*WORK ITEM*:
The records below are to be transcribed exactly, with the pictures removed.
BEGIN PROVIDED RECORDS
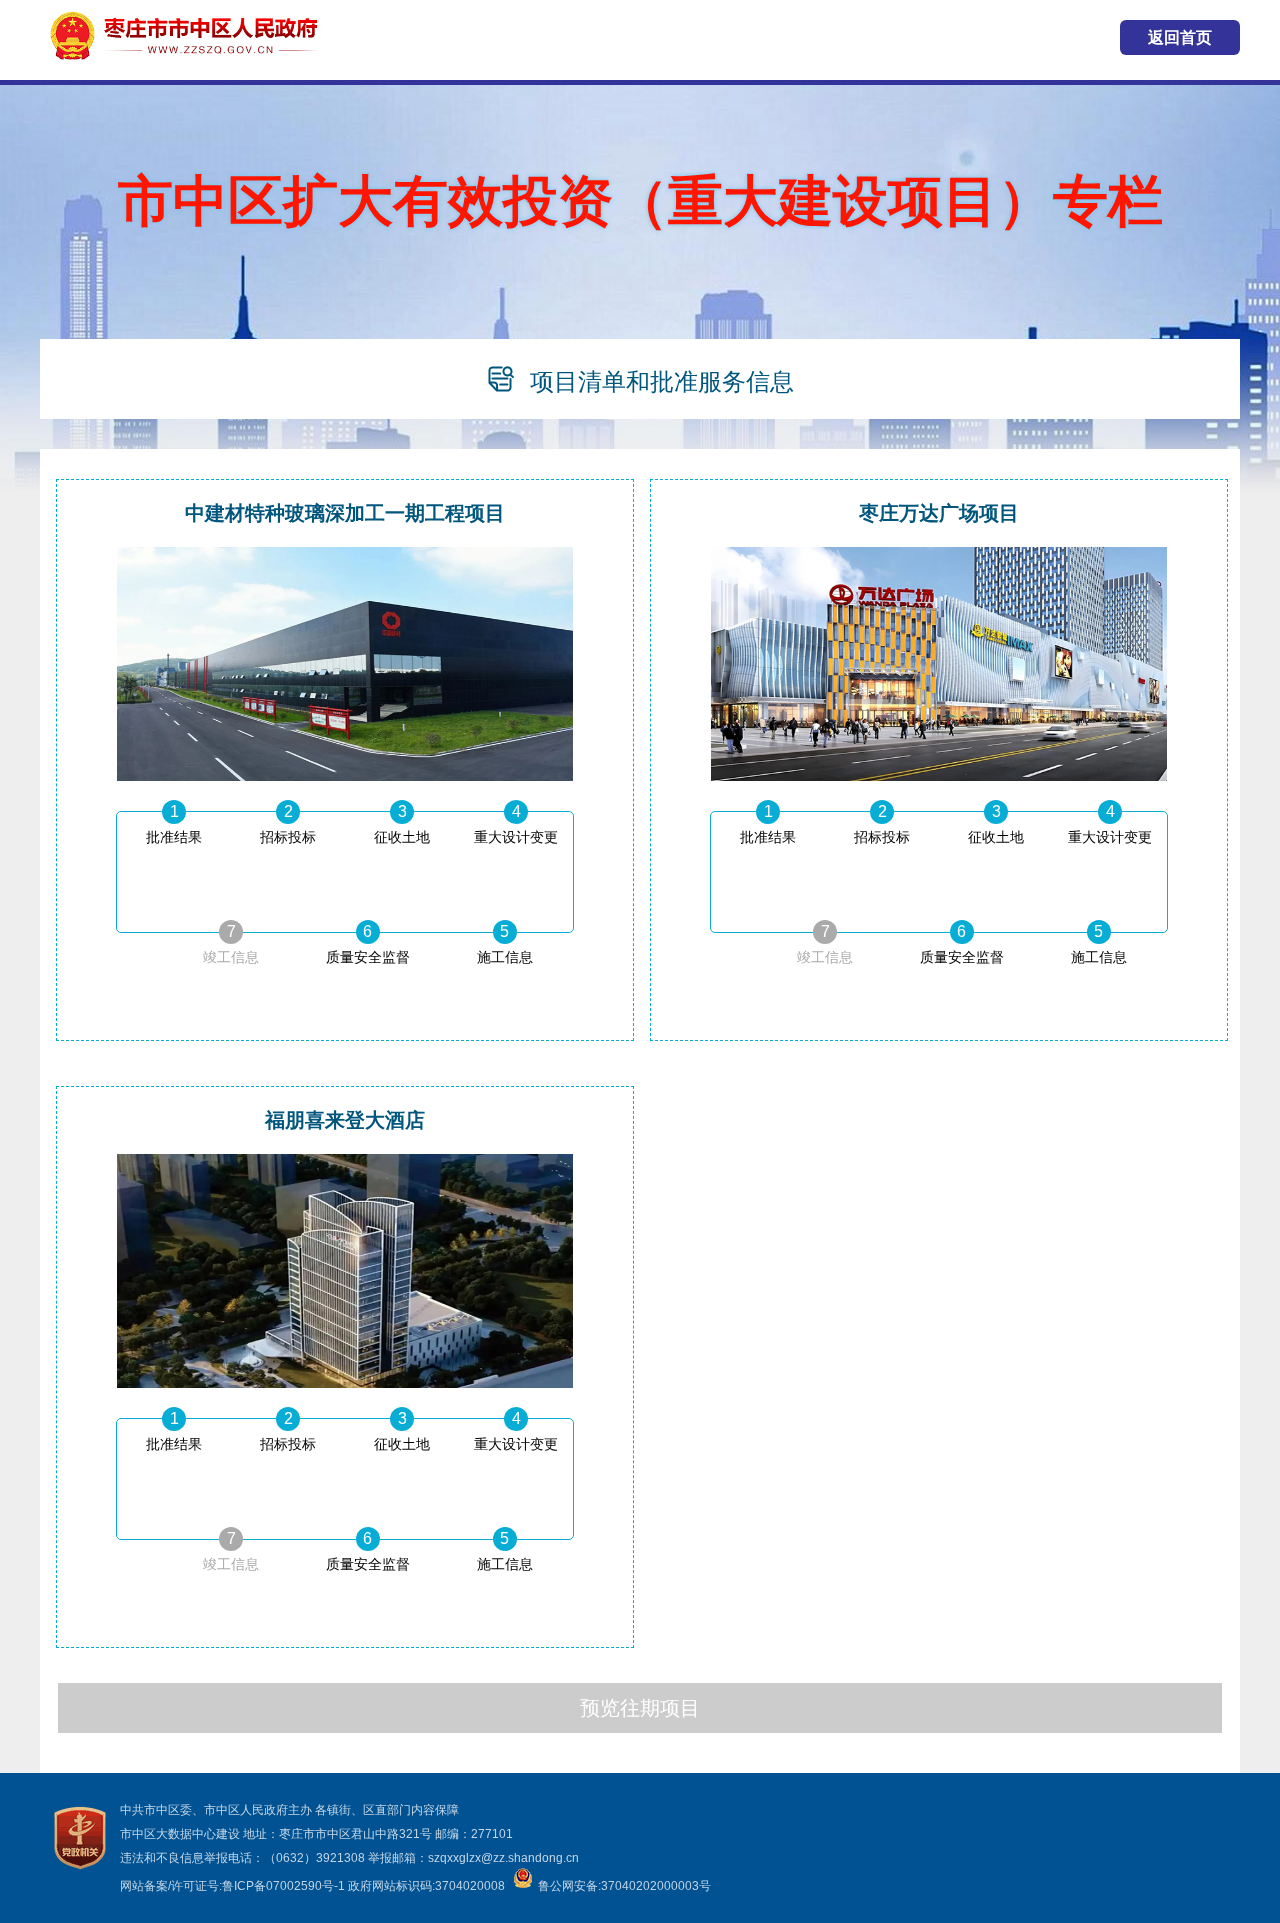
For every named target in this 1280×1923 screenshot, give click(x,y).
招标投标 (288, 837)
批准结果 (174, 837)
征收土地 (402, 837)
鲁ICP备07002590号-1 (283, 1886)
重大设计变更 (516, 837)
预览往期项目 (640, 1708)
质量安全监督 (368, 957)
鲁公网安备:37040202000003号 (624, 1886)
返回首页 (1180, 37)
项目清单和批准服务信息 (662, 381)
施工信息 (505, 957)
END PROVIDED RECORDS
*RESULT OF THIS TASK*:
For every named target in this 1280×1923 screenshot, give click(x,y).
招标投标 (288, 837)
批准结果 (174, 837)
征收土地 (402, 837)
鲁ICP备07002590号-1 (283, 1886)
重大设计变更 (516, 837)
预览往期项目 (640, 1708)
质量安全监督 (368, 957)
鲁公网安备:37040202000003号 (624, 1886)
返回首页 (1180, 37)
项目清单和批准服务信息 (662, 381)
施工信息 (505, 957)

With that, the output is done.